The past 17 years of work of Naavi since 1998 represent numerous activities towards achieving these objectives.

Continuing the activities of the past, it is felt that a greater emphasis is now required in spreading the message of Cyber Law Compliance and its benefits amongst the Corporate circles. While bigger companies have the resources to buy appropriate expert services and achieve a desired level of compliance, they still lack the appreciation of why they should work for better legal compliance in the IS environment.

Naavi has therefore proposed an intense “Cyber Law Awareness  drive in Corporate Circles” starting from Bangalore.

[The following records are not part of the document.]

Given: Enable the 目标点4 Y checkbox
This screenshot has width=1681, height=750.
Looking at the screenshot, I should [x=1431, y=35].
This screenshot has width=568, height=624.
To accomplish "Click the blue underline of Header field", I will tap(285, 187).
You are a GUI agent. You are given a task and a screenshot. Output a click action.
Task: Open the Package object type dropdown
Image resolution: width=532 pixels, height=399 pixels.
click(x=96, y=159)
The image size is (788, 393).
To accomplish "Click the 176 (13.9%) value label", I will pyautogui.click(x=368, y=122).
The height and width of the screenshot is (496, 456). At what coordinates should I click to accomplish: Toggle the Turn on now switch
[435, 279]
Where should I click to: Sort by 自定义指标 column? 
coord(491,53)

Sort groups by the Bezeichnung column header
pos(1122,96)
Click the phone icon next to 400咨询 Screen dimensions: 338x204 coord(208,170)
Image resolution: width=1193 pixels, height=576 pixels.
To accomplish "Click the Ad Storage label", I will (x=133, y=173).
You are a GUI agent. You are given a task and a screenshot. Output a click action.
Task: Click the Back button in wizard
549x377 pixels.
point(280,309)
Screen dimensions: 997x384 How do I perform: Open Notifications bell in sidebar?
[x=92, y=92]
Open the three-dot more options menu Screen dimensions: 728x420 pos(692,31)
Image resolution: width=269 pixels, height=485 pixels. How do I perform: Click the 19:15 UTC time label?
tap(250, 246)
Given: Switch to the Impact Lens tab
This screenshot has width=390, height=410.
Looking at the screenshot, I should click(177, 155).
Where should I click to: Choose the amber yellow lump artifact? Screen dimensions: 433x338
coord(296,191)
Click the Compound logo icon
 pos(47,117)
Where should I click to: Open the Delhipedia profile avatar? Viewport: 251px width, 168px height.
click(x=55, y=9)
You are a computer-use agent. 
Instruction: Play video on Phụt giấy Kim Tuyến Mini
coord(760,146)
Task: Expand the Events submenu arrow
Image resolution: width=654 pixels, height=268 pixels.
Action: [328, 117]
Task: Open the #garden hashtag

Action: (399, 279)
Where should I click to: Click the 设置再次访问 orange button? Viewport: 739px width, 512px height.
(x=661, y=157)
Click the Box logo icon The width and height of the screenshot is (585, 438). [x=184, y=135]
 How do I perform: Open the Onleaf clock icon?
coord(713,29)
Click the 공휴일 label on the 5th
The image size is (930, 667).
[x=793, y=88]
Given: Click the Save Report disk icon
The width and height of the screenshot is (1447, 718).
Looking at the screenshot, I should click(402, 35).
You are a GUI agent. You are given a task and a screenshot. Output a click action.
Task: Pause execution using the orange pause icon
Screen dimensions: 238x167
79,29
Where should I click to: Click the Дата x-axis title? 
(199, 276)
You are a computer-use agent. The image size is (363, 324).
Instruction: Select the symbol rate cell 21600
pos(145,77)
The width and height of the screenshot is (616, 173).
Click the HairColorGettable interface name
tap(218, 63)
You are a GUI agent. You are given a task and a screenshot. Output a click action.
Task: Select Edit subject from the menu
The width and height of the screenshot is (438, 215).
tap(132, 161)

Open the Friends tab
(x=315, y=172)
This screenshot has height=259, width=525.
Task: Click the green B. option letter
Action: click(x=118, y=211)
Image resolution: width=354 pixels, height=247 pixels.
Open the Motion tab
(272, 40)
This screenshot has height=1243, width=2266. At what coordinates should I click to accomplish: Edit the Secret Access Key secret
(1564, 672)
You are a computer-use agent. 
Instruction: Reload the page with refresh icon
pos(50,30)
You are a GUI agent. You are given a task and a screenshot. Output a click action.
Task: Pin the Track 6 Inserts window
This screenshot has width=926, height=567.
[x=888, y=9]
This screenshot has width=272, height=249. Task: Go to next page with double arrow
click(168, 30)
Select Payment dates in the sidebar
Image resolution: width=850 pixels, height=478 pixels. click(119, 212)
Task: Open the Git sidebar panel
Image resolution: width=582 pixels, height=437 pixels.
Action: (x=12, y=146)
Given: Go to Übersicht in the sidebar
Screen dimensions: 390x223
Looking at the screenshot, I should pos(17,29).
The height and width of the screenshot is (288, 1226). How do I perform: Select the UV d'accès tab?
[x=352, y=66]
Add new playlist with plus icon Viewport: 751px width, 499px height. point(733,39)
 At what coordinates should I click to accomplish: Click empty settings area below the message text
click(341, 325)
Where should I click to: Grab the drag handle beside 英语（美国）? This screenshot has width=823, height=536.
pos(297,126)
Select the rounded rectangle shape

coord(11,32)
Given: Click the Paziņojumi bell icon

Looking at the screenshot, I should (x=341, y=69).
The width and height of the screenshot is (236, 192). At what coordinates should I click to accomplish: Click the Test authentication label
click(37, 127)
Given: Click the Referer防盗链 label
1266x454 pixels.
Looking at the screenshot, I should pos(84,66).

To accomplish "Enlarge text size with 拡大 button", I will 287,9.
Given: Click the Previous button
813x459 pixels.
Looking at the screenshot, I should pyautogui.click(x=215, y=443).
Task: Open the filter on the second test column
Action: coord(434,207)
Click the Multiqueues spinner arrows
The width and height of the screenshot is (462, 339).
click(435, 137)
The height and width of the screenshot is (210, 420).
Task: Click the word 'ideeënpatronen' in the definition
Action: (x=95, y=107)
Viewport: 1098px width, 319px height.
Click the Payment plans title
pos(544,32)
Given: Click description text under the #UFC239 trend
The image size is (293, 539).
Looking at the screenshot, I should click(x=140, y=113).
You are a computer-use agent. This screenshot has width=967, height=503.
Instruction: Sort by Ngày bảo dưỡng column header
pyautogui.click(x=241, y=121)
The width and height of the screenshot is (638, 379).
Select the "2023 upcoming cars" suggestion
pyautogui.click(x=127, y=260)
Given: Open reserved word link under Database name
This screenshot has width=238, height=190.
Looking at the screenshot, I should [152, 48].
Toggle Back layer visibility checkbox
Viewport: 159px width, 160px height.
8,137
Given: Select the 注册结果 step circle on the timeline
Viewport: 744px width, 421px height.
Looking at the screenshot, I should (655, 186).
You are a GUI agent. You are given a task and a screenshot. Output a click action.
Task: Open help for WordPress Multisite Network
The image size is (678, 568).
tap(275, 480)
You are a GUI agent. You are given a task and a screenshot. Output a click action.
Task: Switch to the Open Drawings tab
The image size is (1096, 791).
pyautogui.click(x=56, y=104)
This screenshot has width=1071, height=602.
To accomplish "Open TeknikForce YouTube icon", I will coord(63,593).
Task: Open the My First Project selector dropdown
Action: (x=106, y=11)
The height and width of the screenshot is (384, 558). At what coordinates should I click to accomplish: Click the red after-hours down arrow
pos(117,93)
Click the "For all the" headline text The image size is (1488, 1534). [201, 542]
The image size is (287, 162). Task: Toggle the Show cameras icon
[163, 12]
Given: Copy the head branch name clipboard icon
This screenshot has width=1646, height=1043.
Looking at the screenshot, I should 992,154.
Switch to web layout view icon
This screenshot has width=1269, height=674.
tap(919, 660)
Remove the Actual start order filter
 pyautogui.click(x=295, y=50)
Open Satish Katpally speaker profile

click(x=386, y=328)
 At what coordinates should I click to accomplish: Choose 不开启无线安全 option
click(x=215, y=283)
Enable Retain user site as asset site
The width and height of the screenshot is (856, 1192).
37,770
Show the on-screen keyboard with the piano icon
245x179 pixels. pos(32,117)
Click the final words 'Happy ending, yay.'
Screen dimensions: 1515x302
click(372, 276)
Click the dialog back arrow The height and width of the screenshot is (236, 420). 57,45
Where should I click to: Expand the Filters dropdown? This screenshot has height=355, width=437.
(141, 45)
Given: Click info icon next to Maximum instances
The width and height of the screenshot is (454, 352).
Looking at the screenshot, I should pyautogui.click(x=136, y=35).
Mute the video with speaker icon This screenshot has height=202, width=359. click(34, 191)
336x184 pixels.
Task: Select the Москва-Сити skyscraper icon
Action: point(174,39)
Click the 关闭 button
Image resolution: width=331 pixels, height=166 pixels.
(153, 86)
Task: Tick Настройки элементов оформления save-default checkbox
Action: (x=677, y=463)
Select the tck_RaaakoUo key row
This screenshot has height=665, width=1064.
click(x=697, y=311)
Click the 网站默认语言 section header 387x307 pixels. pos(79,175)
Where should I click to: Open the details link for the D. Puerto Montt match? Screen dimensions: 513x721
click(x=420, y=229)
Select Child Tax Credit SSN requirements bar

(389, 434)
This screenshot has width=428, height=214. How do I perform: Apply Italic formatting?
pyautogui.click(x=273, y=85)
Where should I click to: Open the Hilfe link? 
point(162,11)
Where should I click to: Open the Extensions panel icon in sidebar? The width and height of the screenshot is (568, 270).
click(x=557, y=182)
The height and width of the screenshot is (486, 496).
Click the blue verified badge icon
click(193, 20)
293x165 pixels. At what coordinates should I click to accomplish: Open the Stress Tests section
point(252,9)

This will be one of the objectives of the Cyber Law Compliance Center as proposed by Naavi.org.

Additionally, the Cyber Law Compliance Center (CLCC) intends to offer additional Cyber Law Compliance Services in the form of  sharing Policy Documents that can be used by Companies and Individuals as part of their due diligence requirements under law. This will be supplemented by consultancy services and support services as may be required.

While some of the services of the CLCC may be offered free, certain support services which will require time and efforts of Naavi may be offered at a price which ofcourse will be reasonable.

Some of the support services include the services explained under different arms of naavi.org such as CEAC (Cyber Evidence Archival Center), Cyber-Notice Service, e-Ombudsman Service, Online arbitration service, Domain Name related services, Cyber Insurance related services  etc. Readers can explore the menu links from which they can get more information on these services.

The model  WhatsApp Admin  policy document thrown open for adoption by the WhatsApp group admins in one such service which has now gone live. It is proposed that any person who would like to use the service may register himself by providing his name and Contact details besides some information on the group to which the policy is being adopted.

This process of registration is meant to build a community of  Cyber Space users who voluntarily comply with Cyber Laws . We call them the  “Society of Cyber Law Compliant Netizens”.  Such Netizens can be individuals or organizations. The basic premise is that any body who would be a member is interested in “Voluntary Cyber Law Compliance” as an ethical practice and would be taking whatever steps are possible within his domain of activity towards this goal.

Naavi has proposed such thoughts in the past in the context of Home Based Medical Transcription workers, though without much success.  However, with each passing year, it appears that the age old suggestions of Naavi.org are becoming more and more relevant and the prospect of the thoughts being accepted is increasing.

I therefore place this thought of “Society of Cyber Law Compliant Netizens” who by a voluntary self declaration to be Cyber Law Compliant, before the readers. Suggestions on how this can be implemented in practice are welcome. Similarly if there are any suggestions of developing any of the services envisaged on a larger scale with participation of other experts and even on a commercial platform if feasible are welcome.